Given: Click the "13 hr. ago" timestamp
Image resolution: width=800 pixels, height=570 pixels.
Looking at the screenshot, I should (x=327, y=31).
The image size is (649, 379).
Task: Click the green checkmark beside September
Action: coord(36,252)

• • • •

Work item:
Reproduce every line above, keeping each word exactly as it appears.

Solved problem:
Given: Click the "13 hr. ago" timestamp
Image resolution: width=800 pixels, height=570 pixels.
Looking at the screenshot, I should (x=327, y=31).
The image size is (649, 379).
Task: Click the green checkmark beside September
Action: coord(36,252)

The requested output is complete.